From: Jiri Olsa <jolsa@xxxxxxxxxx>
Date: Wed, 7 Nov 2018 20:43:44 +0100

> I pushed new version in my perf/fixes branch

Thanks, I'll check it out later today for sure! This is pretty exciting
work.

Just some random thoughts as I've been thinking about this whole
situation a lot lately:

Something to consider might be consolidating all of the event rings
into one. This would force perf to process all events in "system
order", ie. what order they actually occurred in the machine.

Yes, this means more contention for the entities inside the kernel
queueing up the events, however the benefits are enormous.
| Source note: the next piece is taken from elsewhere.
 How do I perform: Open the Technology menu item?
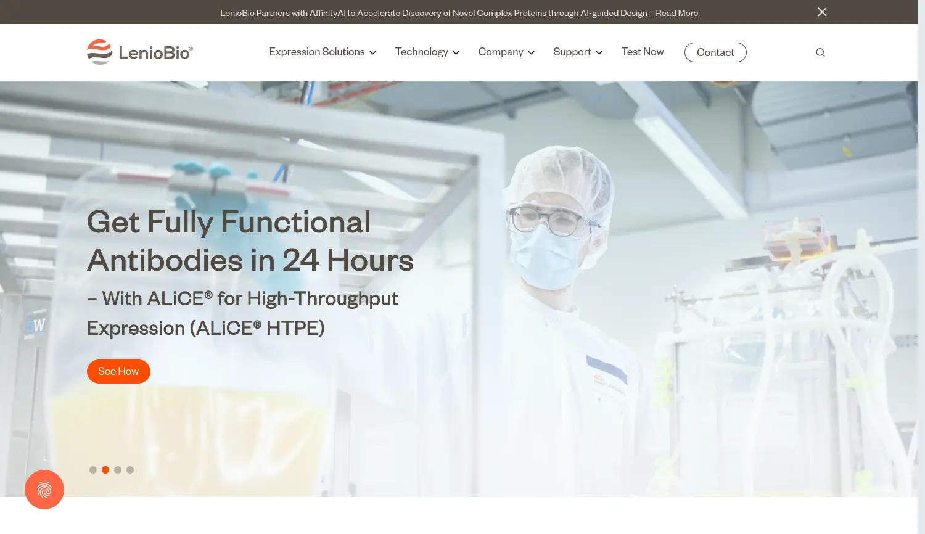422,52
Right now we go forwards and backwards in time as we move from one
event ring to another, as you know.

However, we have to reconcile with the need we have to separate "high
priority" (ie. cannot really lose) events like fork, mmap2, etc. with
"low priority" ones such as IP samples.

Perhaps another way to think about this is to go to the one huge mmap
ring model, and do the prioritization internally in perf.

Actually, this opens up tons of possibilities in my mind.
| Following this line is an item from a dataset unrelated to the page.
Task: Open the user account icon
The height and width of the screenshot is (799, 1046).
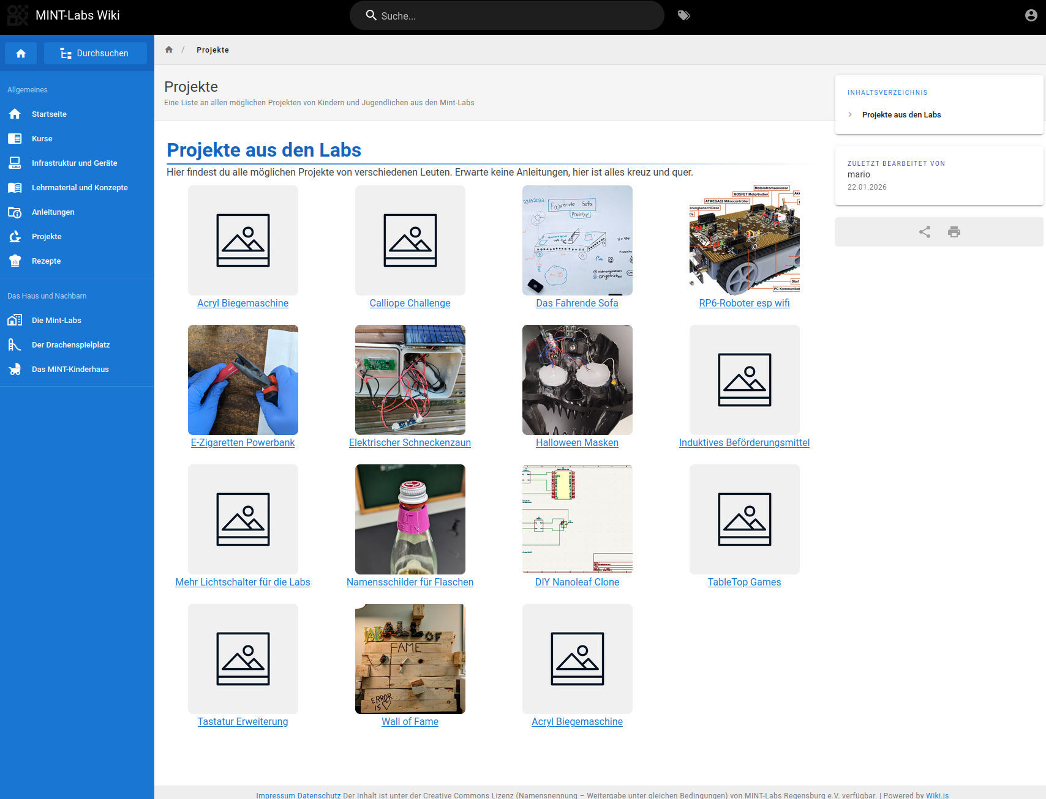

Perf can queue to an internal high priority queue for fork and mmap2
events, and never drop them. Whilst at the same time queueing low
priority events like IP samples into a low priority queue and dropping
with whatever policy it wants when overloaded (f.e. drop older events
before newer ones).

I do not like the overwrite ring buffer mode that was implemented
because it enforeces an entire set of policy decisions upon the user.
Either the model works for you (which it currently does not for perf)
or you can't use it at all.

If the issue is that newer events are more interesting than old ones,
that is entirely perf's businness. And it can implement this policy
%100 internally to itself. No kernel changes were ever needed to do
this, as explained above.

Please, let's abandon this whole overwrite mode of the ring buffer.
The old one works perfectly fine, we just have to use it properly.
We should never have to shut off kernel side event queueing just
because we are processing the event ring on the user side.

Thanks.